Pour rendre le bitcoin plus anonyme, Satoshi suggérait dans son whitepaper page 6 aux individus de ne jamais réutiliser plusieurs fois la même adresse :
a new key pair should be used for each transaction to keep them from being linked to a common owner
Il en a même fait l’objet d’un post de forum dédié dans lequel il donne des conseils techniques pour garder un niveau d’anonymat maximal. La logistique nécessaire pour gérer une nouvelle adresse à chaque réception de bitcoin est plus complexe mais est gérée nativement dans les wallets standard actuels et permet de casser le lien entre personne et adresse lors des usages ultérieurs et ce de manière transparente pour l’utilisateur.
Une autre technique assez classique est d’utiliser un tumbler ou mixer de bitcoin. Ce genre de service va opérer comme un dilueur de teinte, c’est-à-dire casser le lien entre deux adresses ou bien off-chain (pour les tumbler anciens hébergés sur des plateformes centralisées) ou on-chain totalement décentralisés (pour les tumblers récents notamment ceux à base de smart contracts dit à divulgation nulle de connaissance qui seront une vraie épine dans le pied des régulateurs dans le futur). Prenons un exemple :
http://www.emeraldinsight.com/1359-0790.htm
Je dispose de 50 btc teintés à 100% d’une activité criminelle. Je peux les envoyer à un service mixeur comme Bitcoin Fog (qui n’existe plus à présent) qui va les stocker chez lui dans un grand nombre d’adresses vierges et me permettre de les retirer de manière fractionnée et sur une durée longue à partir d’adresses nouvelles. Le lien entre l’ancienne adresse et les nouvelles (que vous contrôlez) est connu du mixer mais n’apparaît pas sur la blockchain. Le bitcoin sur les nouvelles adresses hérite de la teinte moyenne du service de mixer, mais pas de la transaction source qui était de 100%. La traçabilité n’est pas impossible mais est rendue très difficile.
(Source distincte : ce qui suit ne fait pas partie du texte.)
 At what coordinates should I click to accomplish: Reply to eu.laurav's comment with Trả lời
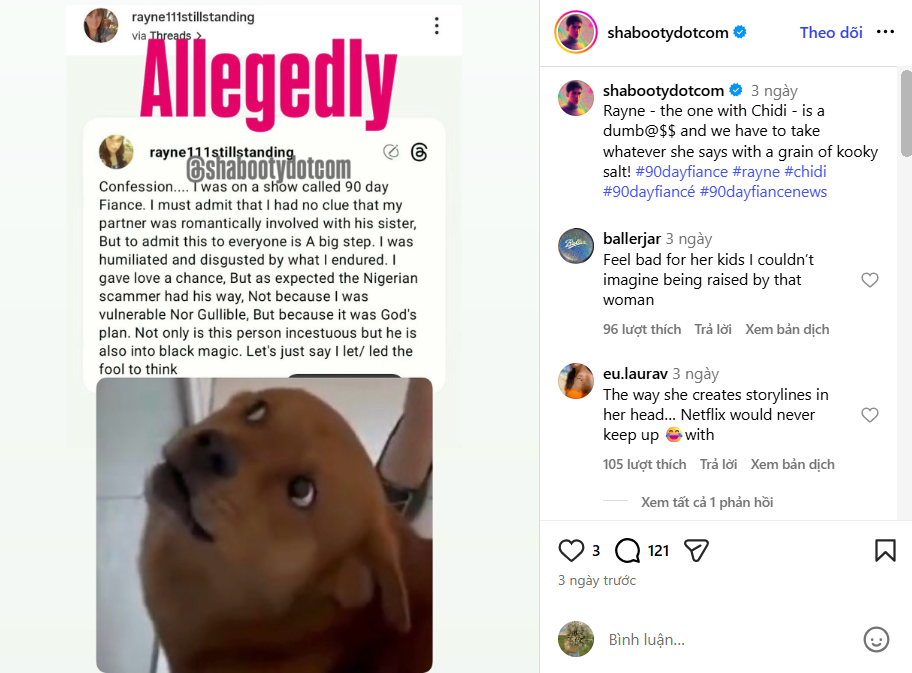tap(718, 464)
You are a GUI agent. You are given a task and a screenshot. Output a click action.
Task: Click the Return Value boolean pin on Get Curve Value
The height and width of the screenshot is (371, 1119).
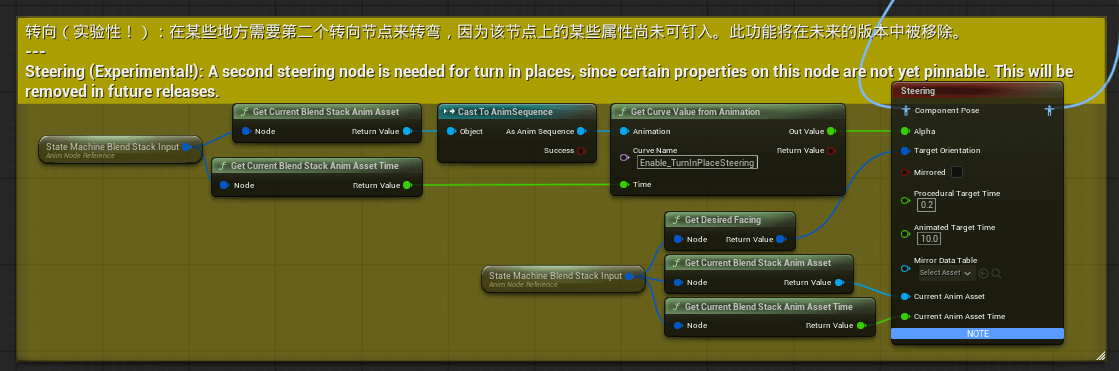[x=831, y=151]
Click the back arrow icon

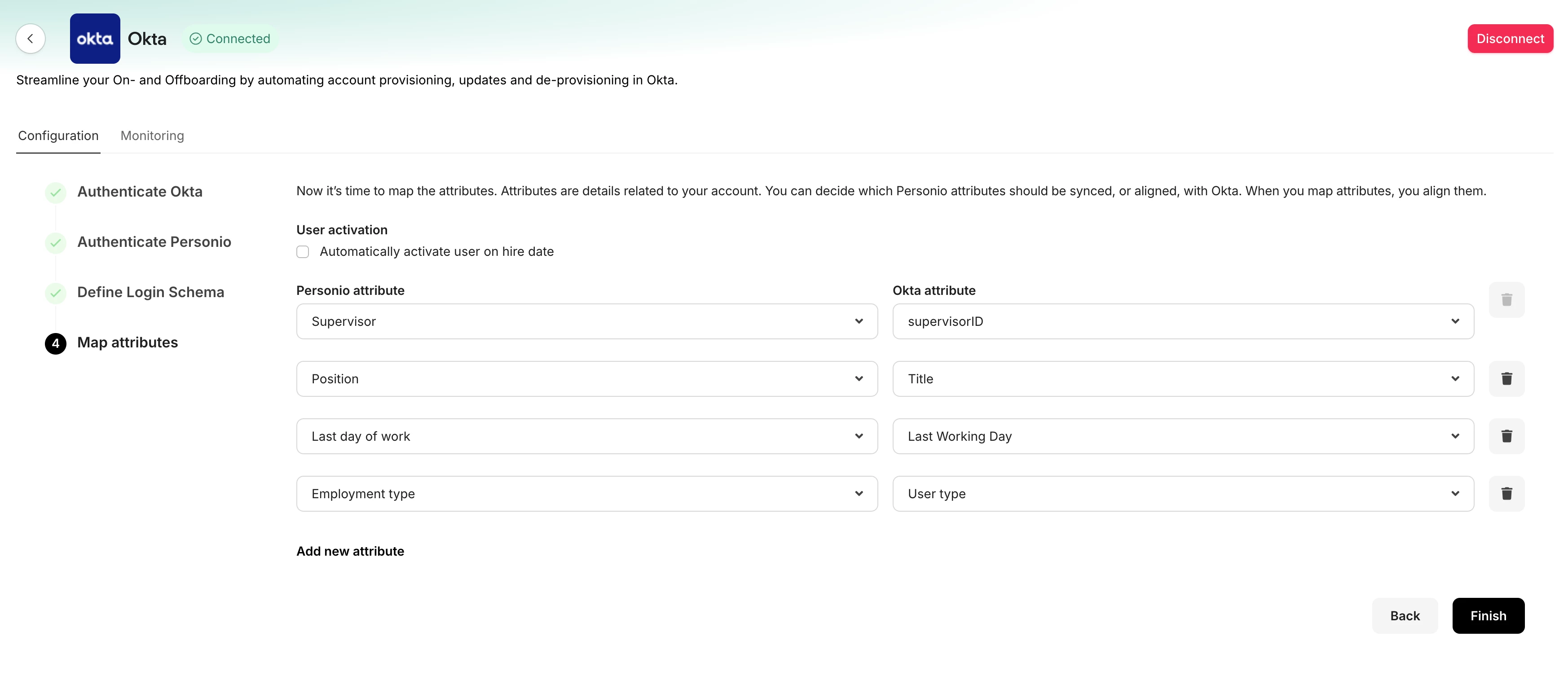(31, 38)
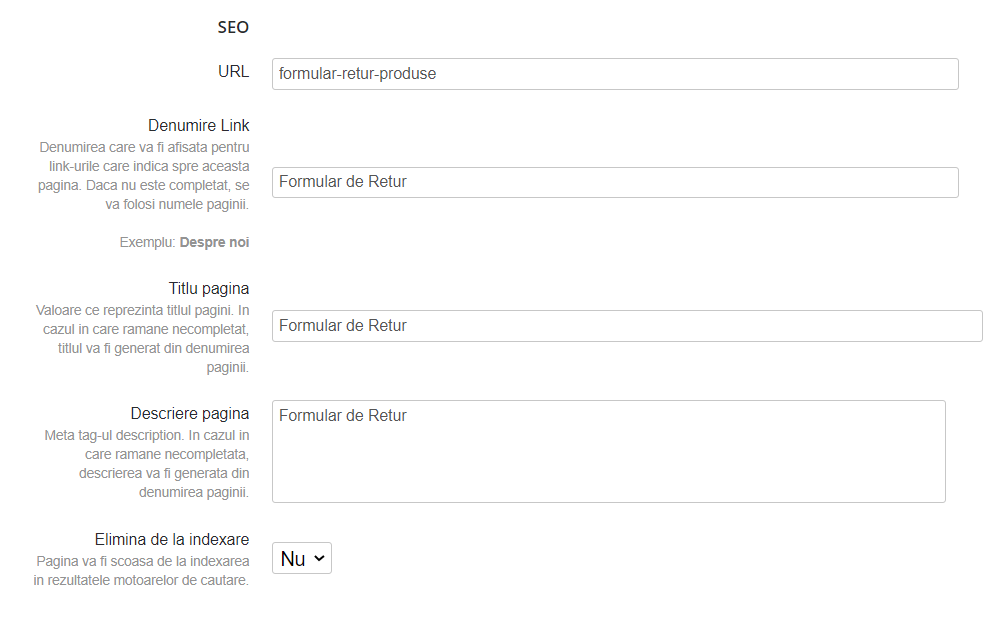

Le service prend évidemment une commission (ici 1 à 3%) sur l’opération.
Une autre façon d’utiliser ce type de service est de noircir l’argent :
- Très simplement, un individu qui dispose de bitcoins obtenus de manière légale (par exemple d’un exchange autorisé aux Etats-Unis) peut vouloir utiliser son pécule pour des activités illégales. Il ne peut utiliser directement ses adresses et doit donc noircir son argent en cassant le lien avec lui tout en gardant le contrôle dessus. Le mixer répond aussi à ce genre de problématiques malheureusement.
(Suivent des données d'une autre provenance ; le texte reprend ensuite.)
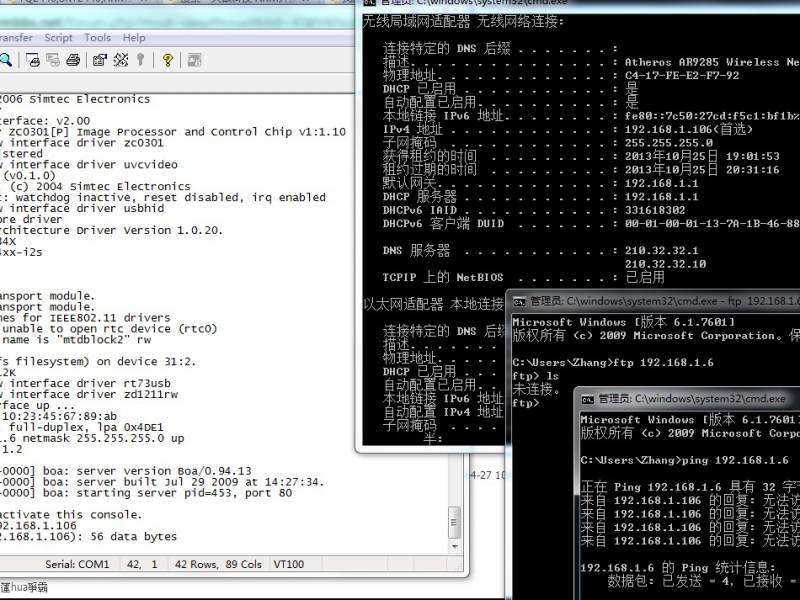This screenshot has width=800, height=600.
Task: Click the terminal scrollbar thumb
Action: [455, 520]
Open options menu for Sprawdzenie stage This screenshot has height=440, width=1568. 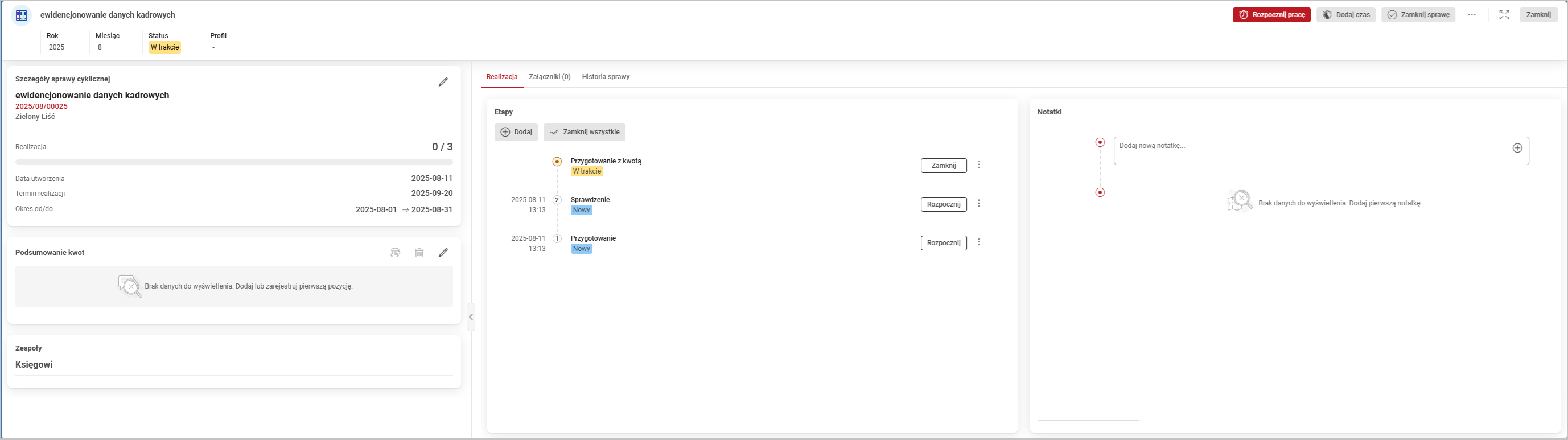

Lorque le responsable de Bitcoin Fog a été arrêté en 2021, ce sont plus de 1,2 millions de bitcoin qui sont passés par ses services.
Les questions cruciales à se poser
L’un de ces bitcoins est-il en votre possession ? Quel est son niveau de teinte actuelle ? Êtes-vous conscient de tout cela ? Êtes-vous prêt à prendre ce type de risque ? Savez-vous qui est l’anonyme qui vous a envoyé votre dernier bitcoin contre un virement bancaire ? Savez-vous d’où proviennent ses bitcoins ?
La traçabilité est-elle une feature ou un poids dans un monde complexe où chacun cherche à cacher son activité pour des raisons plus ou moins légitimes ? En disruptant la gestion de la valeur dans un monde totalement digitalisé, la blockchain du bitcoin est-elle trop puissante pour notre monde trop fragile ? La blockchain du bitcoin apporte-t-elle de nouvelles features que nos systèmes socio-économiques ne peuvent pas digérer sainement ?
En réfléchissant au sujet, j’ai l’impression de retrouver les débats autour de la nécessité de légiférer sur l’introduction de backdoors dans les messageries cryptées end-to-end (comme telegram ou signal). Une technologie est parfois trop puissante pour être domptée dans un cadre légal de lutte contre les formes de crime. Et il faut alors se poser la question du cost-benefit de manière sereine et objective.
Ma conclusion personnelle
Au Maroc, c’est clair. La détention et a fortiori l’usage du bitcoin sont une infraction à la réglementation des changes. Le débat est ainsi clos.
Dans le monde occidental, et en l’absence de régulation ou de signal clairement négatif de la part des autorités (notamment américaines), je peux partir du principe qu’aujourd’hui la teinte de mes bitcoins ne me met pas en danger. Au pire je peux plaider l’ignorance et m’en sortir proprement si les lois changent et qu’elles deviennent rétroactives. Maintenant, cette crypto-monnaie originelle a-t-elle un avenir durable dans une société idéalement harmonieuse où les lois anti-blanchiment devraient être scrupuleusement appliquées ? Je ne sais pas et ne suis peut-être pas prêt à prendre l’un des risques cités.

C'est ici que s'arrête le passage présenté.